My oldest will soon volunteer for a vet office, I think she will learn more biology if she gets to watch a surgery than she will by cutting up an animal to poke around inside.
All that aside, if your son is interested in it you should probably let him do it, nothing squelches the desire to learn as much as only being allowed to study in ways you don’t want to and never in ways that you do want to.
I almost passed out when we did the actual dissection in the 9th grade and my science partner had to finish the project. What did I learn from that? That I did not want to be in the medical field.
Anyway, if I find the other link, I’ll come back and give it to you.
There are other ways of learning internal organs that don’t involve the smells of dead pickled frog.

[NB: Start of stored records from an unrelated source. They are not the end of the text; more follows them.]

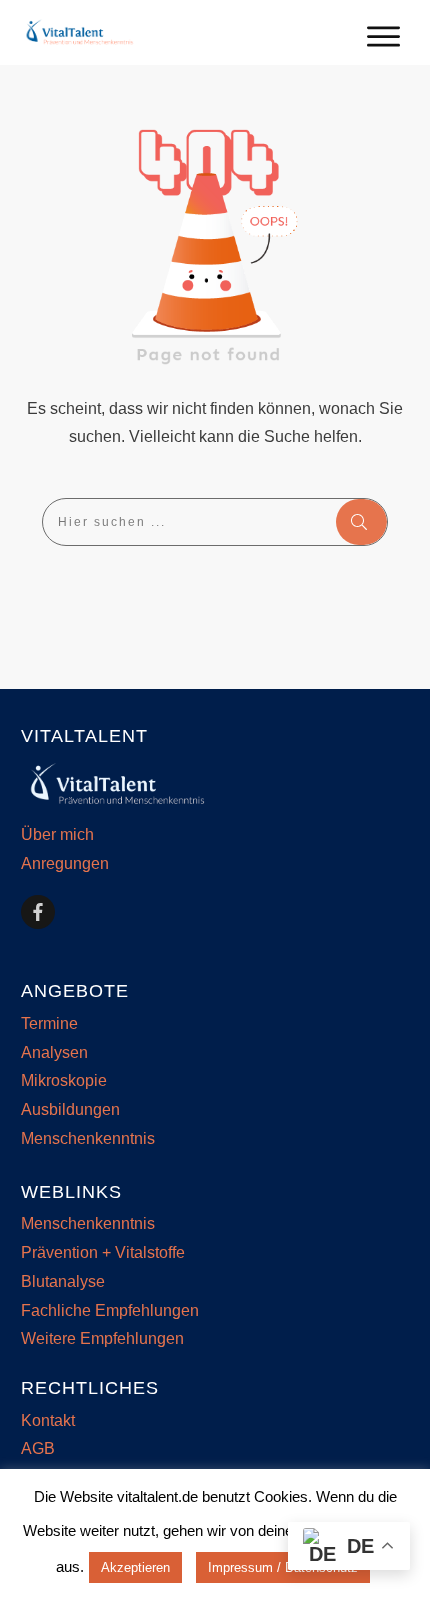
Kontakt (48, 1420)
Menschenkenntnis (88, 1138)
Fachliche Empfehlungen (110, 1310)
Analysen (54, 1052)
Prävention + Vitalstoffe (103, 1252)
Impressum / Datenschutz (283, 1567)
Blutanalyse (63, 1281)
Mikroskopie (64, 1080)
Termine (49, 1023)
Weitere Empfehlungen (102, 1338)
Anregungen (65, 863)
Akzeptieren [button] (135, 1567)
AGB (38, 1448)
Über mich (57, 834)
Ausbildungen (70, 1109)
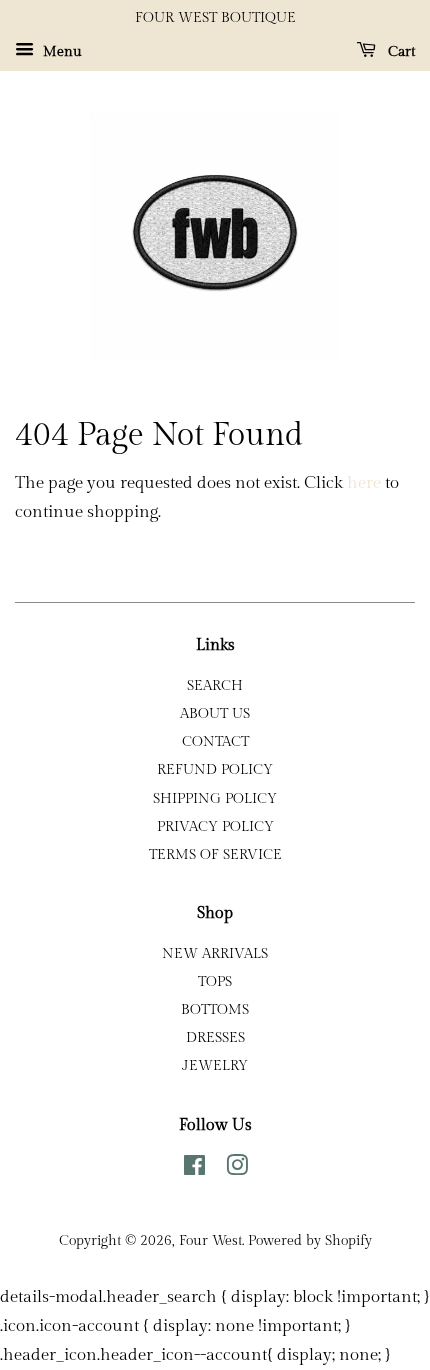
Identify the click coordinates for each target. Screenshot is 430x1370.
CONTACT (215, 741)
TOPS (215, 981)
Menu (60, 52)
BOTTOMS (215, 1009)
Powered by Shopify (310, 1240)
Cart (399, 52)
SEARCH (215, 685)
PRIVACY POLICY (215, 826)
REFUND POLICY (215, 769)
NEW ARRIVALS (215, 953)
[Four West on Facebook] (194, 1169)
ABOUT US (215, 713)
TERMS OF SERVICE (215, 854)
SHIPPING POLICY (215, 798)
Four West (210, 1240)
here (364, 483)
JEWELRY (215, 1065)
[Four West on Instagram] (237, 1169)
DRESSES (215, 1037)
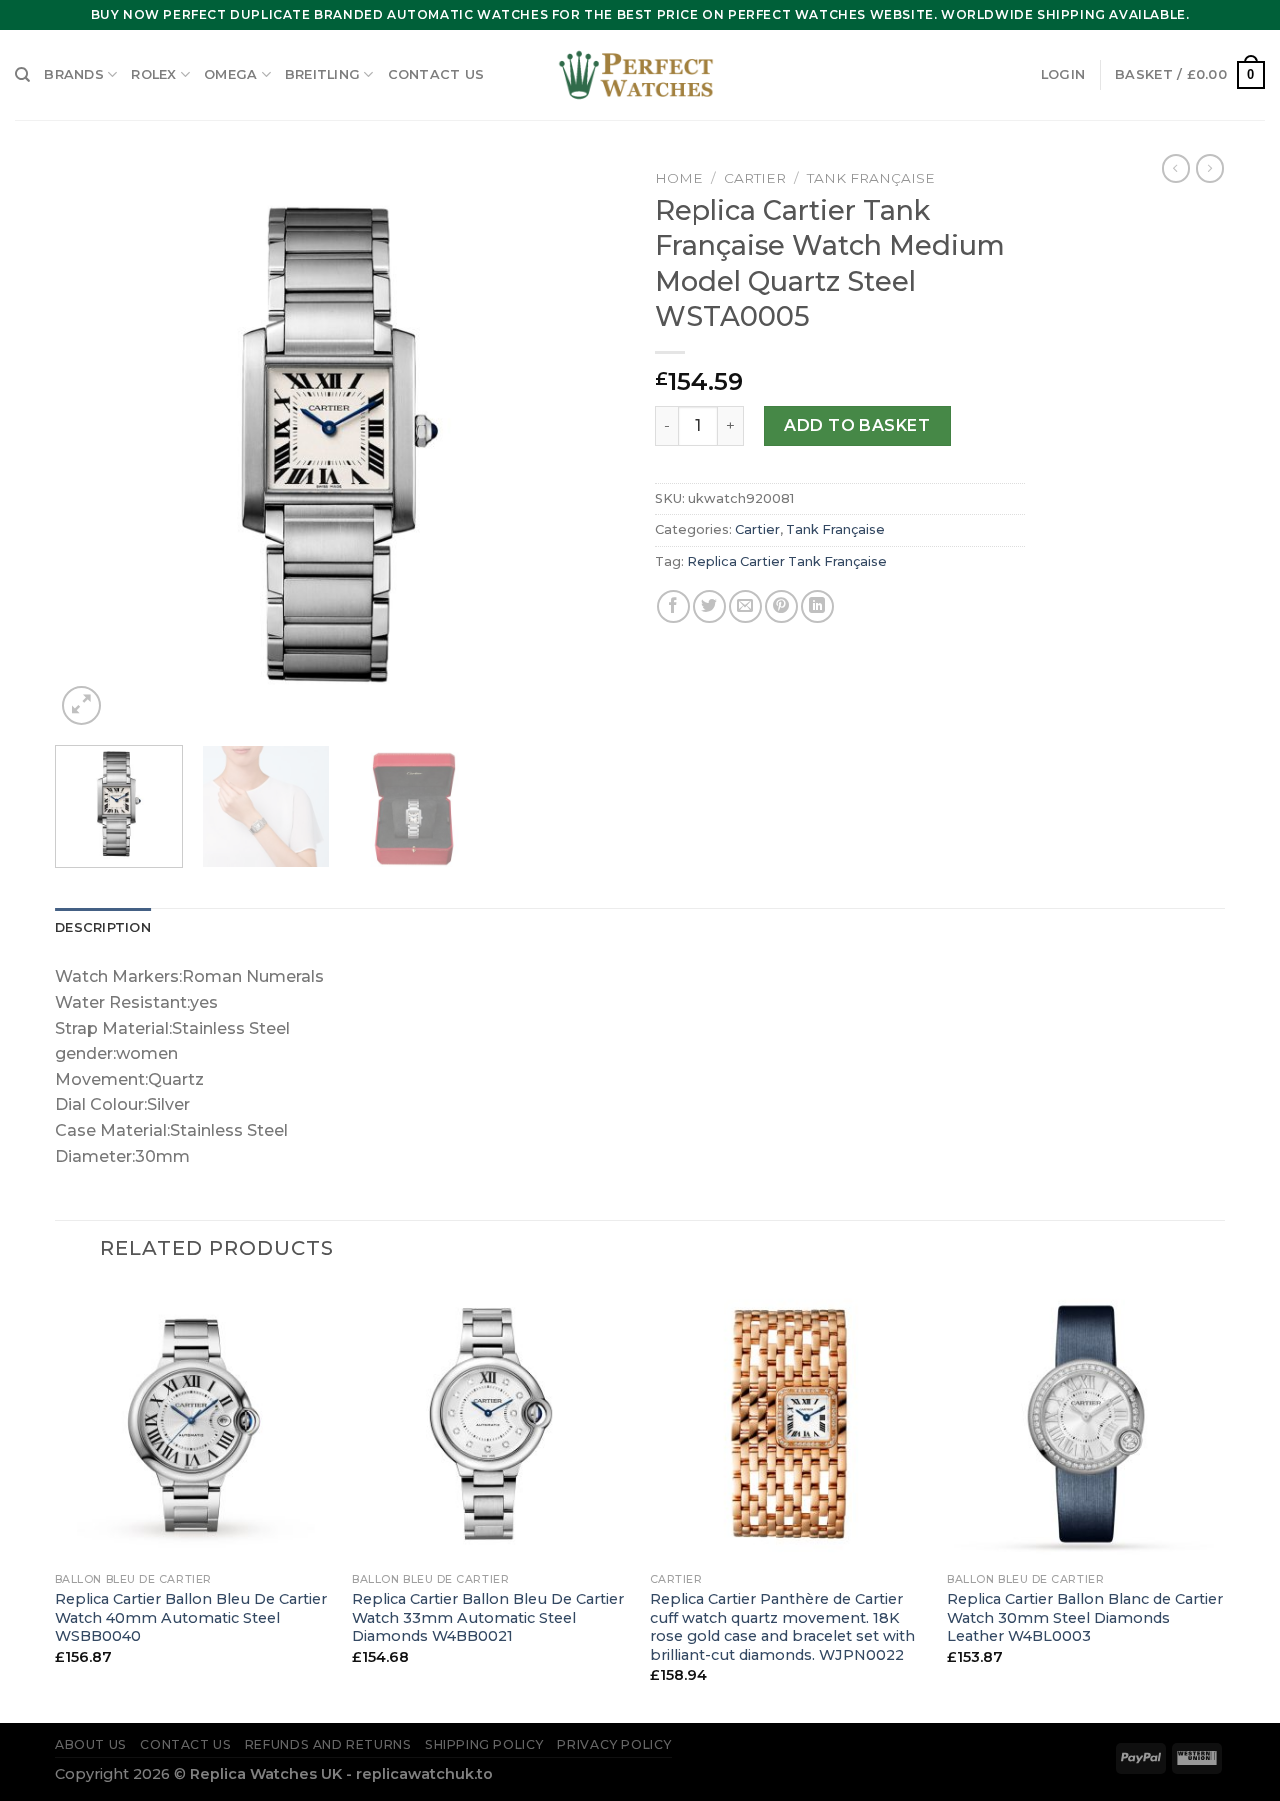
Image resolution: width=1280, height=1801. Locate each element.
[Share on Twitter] (709, 606)
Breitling (322, 74)
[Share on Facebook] (673, 606)
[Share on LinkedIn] (817, 606)
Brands (74, 74)
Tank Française (871, 178)
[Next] (588, 445)
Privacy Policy (614, 1744)
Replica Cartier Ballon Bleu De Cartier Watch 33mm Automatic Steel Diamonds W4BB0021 (488, 1617)
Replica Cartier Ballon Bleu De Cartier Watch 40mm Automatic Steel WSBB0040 (191, 1617)
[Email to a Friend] (745, 606)
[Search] (22, 75)
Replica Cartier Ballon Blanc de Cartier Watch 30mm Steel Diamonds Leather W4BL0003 (1085, 1617)
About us (91, 1744)
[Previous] (92, 445)
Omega (230, 74)
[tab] (103, 928)
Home (679, 178)
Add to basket (857, 425)
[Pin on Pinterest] (781, 606)
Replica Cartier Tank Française (787, 561)
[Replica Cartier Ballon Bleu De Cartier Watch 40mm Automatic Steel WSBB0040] (194, 1424)
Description (103, 927)
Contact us (436, 74)
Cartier (755, 178)
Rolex (153, 74)
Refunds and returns (328, 1744)
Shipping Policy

Found it. The reason I couldn’t find it before was because it is a pig, not a frog…but close enough, huh?
Here ya go. http://www.whitman.edu/biology/vpd/main.html
Of course, being farm raised helped too. I was very familiar with where meat came from, from an early age, so I wasn’t put off by the experience.
If you choose to do the actual dissection yourself, Apologia has a kit that includes the materials needed to complete the dissection, as well as 4 different specimens (frog, crayfish, perch, and earthworm) for $36. Here’s the link: https://apologia.securesites.net/store/index.php?main_page=product_info&cPath=26_29&products_id=48
I hope that helps.
Medical School students have to dissect CADDAVERS of humans. It’s required!
You learn what’s inside that way.
Michelangelo learns how to draw better humans by doing disections.
Science learned about the knee jerk from hooking up electrical charges to the muscle of a disected frog, proving that muscle contracts when charged with electricity.
So you learn something.
WHAT is hard to say.
Anyway, it was the first time tie that I had seen that the organs were really concrete actual things. It was such an abstract thing and played a part in my decision to become a nurse. Altho I hated it – it seemed to make the whole thing with cells making organs and organs making systems more real to me.